Dear Anna, my partner and I have been together three and a half years. Recently some tumultuous things have happened in both of our lives: I’ve been having some problems with anxiety, I decided not to continue my PhD program, and my partner was moving to the east coast for a year to do research for her PhD. To de-stress from school and recover from anxiety, I went home to the west coast while she went out east, something she encouraged me to do. Before we left, she told me she had been having doubts about being in a long-term relationship and about how good of a partner she could be. We left our relationship when we separated with the idea that we would both take some “me” time and be more independent, but still be a couple.
I’ve been frustrated with her not communicating enough or very well since we’ve been apart, and with her emotional distance when we do talk. I voiced my anger with her and now she is suggesting that she wants to ‘set me free’ since I am being hurt and she thinks that she had deceived herself about what kind of partner she could be for me. She says she needs to work on herself right now and it is selfish of her to continue our relationship and that we got together at the wrong time in her life (six months after her six year relationship ended so that she didn’t have time to figure out some individual issues, like wanting to feel self-reliant). We fit so well together in so many ways and I love her, and while I’m angry, I still want to be her partner. What do you think I should tell her? — Don’t Want to Be Set Free
Anna says: I hate to break this to you, sugar shoes, but it sounds like your partner wants out, and that she doesn’t know quite how to do it, so she’s botching the job with a “soft breakup.” An unfortunately common staple among girl-loving girls, the soft breakup is one that goes on and on, teetering ever so precariously between breaking up and making up, sometimes for YEARS. There is fighting. There is crying. There is much Feelings Poetry written. But ending the relationship never seems to happen.

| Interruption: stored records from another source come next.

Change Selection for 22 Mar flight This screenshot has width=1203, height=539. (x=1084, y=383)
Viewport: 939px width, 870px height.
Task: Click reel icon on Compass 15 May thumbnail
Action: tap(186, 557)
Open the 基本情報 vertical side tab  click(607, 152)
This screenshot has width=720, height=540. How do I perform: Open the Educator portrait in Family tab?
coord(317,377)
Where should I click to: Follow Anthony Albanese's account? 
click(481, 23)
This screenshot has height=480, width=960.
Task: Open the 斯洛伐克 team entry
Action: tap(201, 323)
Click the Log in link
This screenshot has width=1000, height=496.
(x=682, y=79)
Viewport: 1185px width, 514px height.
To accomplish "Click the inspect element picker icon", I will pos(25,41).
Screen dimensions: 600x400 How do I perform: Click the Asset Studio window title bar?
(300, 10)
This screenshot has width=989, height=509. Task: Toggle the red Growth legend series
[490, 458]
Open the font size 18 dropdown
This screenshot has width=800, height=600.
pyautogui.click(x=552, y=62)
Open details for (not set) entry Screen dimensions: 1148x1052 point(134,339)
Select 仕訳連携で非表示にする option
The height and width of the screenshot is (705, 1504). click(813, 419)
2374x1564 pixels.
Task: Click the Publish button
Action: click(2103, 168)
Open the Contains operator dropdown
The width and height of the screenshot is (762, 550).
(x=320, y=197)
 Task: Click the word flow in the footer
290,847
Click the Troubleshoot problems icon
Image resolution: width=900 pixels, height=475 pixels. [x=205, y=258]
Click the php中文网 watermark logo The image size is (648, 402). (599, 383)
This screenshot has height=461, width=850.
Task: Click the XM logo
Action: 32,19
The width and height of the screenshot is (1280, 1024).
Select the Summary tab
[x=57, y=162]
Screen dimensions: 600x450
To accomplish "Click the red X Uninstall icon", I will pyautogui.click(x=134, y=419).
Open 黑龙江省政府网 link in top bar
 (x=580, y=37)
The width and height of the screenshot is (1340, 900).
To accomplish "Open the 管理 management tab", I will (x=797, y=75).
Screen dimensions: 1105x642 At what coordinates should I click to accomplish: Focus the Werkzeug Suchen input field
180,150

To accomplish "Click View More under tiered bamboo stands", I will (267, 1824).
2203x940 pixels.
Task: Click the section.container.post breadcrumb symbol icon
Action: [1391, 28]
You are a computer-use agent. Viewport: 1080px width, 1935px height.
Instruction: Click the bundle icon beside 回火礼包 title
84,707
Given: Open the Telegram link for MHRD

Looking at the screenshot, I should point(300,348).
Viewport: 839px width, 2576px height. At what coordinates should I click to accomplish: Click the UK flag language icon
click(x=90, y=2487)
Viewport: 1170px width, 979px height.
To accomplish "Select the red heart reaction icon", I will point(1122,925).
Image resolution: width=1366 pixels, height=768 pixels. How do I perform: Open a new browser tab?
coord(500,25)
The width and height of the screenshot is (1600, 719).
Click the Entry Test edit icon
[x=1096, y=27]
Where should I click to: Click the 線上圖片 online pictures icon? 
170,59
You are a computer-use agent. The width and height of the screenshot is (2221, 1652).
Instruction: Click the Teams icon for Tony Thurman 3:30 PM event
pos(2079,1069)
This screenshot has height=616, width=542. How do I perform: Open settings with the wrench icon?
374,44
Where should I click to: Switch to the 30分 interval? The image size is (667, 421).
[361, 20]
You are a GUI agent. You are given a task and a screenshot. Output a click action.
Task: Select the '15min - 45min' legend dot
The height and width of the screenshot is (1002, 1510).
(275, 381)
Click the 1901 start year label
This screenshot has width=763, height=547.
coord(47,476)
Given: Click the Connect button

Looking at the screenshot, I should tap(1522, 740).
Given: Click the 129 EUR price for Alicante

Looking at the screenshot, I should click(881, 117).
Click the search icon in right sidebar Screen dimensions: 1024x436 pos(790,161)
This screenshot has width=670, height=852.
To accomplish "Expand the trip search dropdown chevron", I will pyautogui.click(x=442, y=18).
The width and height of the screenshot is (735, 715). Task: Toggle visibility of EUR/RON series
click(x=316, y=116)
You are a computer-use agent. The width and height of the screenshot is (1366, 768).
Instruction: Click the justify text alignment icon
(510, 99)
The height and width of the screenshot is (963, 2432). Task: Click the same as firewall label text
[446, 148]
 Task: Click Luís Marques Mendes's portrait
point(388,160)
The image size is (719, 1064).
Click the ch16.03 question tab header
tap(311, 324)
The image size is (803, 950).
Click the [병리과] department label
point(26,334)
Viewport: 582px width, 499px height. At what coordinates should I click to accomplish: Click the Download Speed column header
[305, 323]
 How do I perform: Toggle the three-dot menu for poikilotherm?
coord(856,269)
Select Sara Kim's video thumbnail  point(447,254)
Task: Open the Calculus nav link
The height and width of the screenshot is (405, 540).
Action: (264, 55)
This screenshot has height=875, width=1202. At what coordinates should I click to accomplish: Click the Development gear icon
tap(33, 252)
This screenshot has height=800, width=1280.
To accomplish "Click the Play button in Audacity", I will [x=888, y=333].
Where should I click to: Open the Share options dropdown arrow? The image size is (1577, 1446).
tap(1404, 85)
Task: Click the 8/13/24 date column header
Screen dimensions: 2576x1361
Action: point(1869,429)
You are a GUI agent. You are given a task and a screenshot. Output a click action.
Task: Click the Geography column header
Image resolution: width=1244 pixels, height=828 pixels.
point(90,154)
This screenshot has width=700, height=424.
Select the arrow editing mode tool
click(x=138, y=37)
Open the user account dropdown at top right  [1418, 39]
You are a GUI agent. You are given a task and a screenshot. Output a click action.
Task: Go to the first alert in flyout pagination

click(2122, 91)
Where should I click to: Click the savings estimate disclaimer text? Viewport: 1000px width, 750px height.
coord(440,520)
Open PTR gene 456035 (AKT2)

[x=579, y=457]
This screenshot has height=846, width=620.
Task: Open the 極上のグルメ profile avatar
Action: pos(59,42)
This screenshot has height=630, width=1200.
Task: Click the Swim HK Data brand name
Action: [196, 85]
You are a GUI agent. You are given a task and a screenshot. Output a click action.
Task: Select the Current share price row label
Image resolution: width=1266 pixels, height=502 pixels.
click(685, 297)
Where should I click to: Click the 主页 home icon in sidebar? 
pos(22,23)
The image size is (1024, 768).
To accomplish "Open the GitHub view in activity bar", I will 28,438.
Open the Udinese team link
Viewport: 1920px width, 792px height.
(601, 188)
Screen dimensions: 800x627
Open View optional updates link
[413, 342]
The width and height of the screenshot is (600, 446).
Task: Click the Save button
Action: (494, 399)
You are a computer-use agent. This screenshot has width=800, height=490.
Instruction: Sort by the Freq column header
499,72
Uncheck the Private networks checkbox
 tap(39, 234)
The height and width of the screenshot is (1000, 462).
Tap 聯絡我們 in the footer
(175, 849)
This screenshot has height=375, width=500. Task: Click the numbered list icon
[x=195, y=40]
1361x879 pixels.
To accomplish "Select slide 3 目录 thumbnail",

My first serious girlfriend and I were embroiled in one of these breakups. We were also together about three years, and we didn’t want to let go of each other, even though neither of us was particularly happy. We baby-stepped our way out of the relationship, even going to the point where we moved from our one bedroom place into separate apartments (a block away from each other), but still couldn’t pull the plug. A few months after that, finally, mercifully, we managed to break up for good. The whole thing took 6-8 months, I’d wager. In fact, it’s become something of a lesbian joke — it takes two days to move in together and 12 years to break up.
This isn’t to sugarcoat or belittle your relationship, Don’t Want To Be Set Free. I’m sure you both love the shit out of each other. But when your partner says things like she “wants to work on herself” and that she wants to “set you free,” you have to listen to her. People don’t say those things lightly. It takes a lot of courage and determination, and apparently it also took 3,000 miles of distance, to say things like that to those we love. It could be that she was so supportive of your decision to move out west because she knew the distance would make it that much easier to break things off with you, though I can’t say for sure.
I will say, though, that if the long-distance situation is wearing you down more than it’s building you up, it may be time for a change. You’ve gone through some big life transitions recently — the move, deciding not to pursue your PhD program — and I’m sure adding a breakup to this list sounds about as fun as lighting yourself on fire, putting it on YouTube, and then reading the horrible comments from Internet trolls about it, it may be just what you need to start fresh.
Your life is ripe for transformation. As the great poet Rumi (who wrote much Feelings Poetry, I might add) once said, “Whatever sorrow shakes from your heart, far better things will take their place.” I suggest you start shaking the sorrow from your heart, my friend, by having a frank conversation with your emotionally distant lover. When she says she can’t be a good partner to you, believe her. When she says she needs to figure herself out, believe that too.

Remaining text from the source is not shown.